The old saying goes that patience is a virtue. Well, in the first two weeks of the Staten Island Yankees season, that has been something has been stressed heavily on the offensive side. After 16 games, the Baby Bombers have 73 walks, which is tied for the second-most in the New York-Penn League.
While each team is different every year in Short-Season, this year’s Yankees squad is on a better pace compared to last year’s that had the second-fewest walks in the league (202).
“I think one thing Ken does a really good job of in the organization is don’t give up, we want to attack early, find something that is in our zone, don’t give in to the pitcher’s pitches,” said manager David Adams about how hitting coach Ken Joyce has helped the hitters.
On Monday night, the Yankees drew nine walks in their 9-0 win over the Tri-City Valleycats to push the walk total up to 73 for the year. Adams mentioned after the game about how everyone has battled in at-bats in the early portion of the season:
“They continue to battle and grind. That’s been the focus of this team. They stick to their plans even when things aren’t going good,” said Adams.
Over the offseason, the New York Yankees brought in a new hitting coordinator in Dillon Lawson, who was a hitting coach for the Houston Astros’ Low-A team in Quad Cities a year ago. With this Yankees team seeing more pitches and drawing walks, Joyce gives Lawson credit for the team’s approach:
“That’s been the approach since spring training started. We have a new hitting coordinator in Dillon Lawson that has brought in the philosophy to teach the strike zone and look for better pitches and do damage when we get them,” said Joyce.

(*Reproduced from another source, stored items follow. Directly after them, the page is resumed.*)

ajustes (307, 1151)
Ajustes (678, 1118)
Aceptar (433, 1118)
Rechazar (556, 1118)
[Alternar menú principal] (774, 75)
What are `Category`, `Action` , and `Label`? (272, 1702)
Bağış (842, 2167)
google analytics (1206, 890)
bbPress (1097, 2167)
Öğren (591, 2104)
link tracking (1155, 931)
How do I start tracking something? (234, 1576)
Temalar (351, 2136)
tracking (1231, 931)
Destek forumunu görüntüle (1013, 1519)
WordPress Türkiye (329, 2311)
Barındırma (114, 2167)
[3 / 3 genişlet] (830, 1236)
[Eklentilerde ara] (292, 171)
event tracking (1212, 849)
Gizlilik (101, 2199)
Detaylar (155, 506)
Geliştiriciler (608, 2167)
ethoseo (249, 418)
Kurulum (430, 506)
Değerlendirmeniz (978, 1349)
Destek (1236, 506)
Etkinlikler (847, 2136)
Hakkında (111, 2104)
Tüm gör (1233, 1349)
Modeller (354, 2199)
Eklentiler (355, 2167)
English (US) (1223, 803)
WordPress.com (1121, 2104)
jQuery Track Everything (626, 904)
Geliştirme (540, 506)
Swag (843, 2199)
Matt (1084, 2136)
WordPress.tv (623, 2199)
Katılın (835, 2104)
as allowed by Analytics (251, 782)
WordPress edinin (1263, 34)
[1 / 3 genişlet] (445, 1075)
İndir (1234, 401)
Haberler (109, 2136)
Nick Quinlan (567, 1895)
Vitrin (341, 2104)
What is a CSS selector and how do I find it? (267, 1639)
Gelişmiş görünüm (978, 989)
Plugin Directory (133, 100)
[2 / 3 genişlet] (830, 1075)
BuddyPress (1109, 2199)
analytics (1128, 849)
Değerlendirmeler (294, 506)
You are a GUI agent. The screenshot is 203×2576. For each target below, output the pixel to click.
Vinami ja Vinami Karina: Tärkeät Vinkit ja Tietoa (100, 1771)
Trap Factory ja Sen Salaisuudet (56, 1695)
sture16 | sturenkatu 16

Lawson’s philosophy has helped some of the other teams in the Yankees system as well. For example, Double-A Trenton is third in the Eastern League in walks with 289. Also, Triple-A Scranton Wilkes-Barre has 291 walks after 82 games. Last season, they had 408 in 138 games.
As of July 2, the Staten Island Yankees have eight players that have five walks or more. This includes infielder Ezequiel Duran, who leads the club with 10. Duran is only hitting .196 for the season. However, his ten walks are more than he had in 53 games all of last season with Rookie-Level Pulaski.
At this level, whenever a player gets playing time, it is important for them to take the most of their opportunity. Two players that have shown that are outfielder Evan Alexander and third baseman Andres Chaparro. While both players have played in fewer than ten games, Alexander has an on-base percentage of .438 while Chaparro’s is at .421.
When you look at New York-Penn League baseball, it is important to look at the process more than the results themselves. If these players like Duran can continue to wait for their pitch and not chase outside of their respective zone, then eventually the results are going to correct themselves.
Right now, the Staten Island Yankees are sticking with the process and finding ways to get on base. In an era where home runs and strikeouts are high in baseball, developing players to draw walks is never a bad thing for later in their respective careers.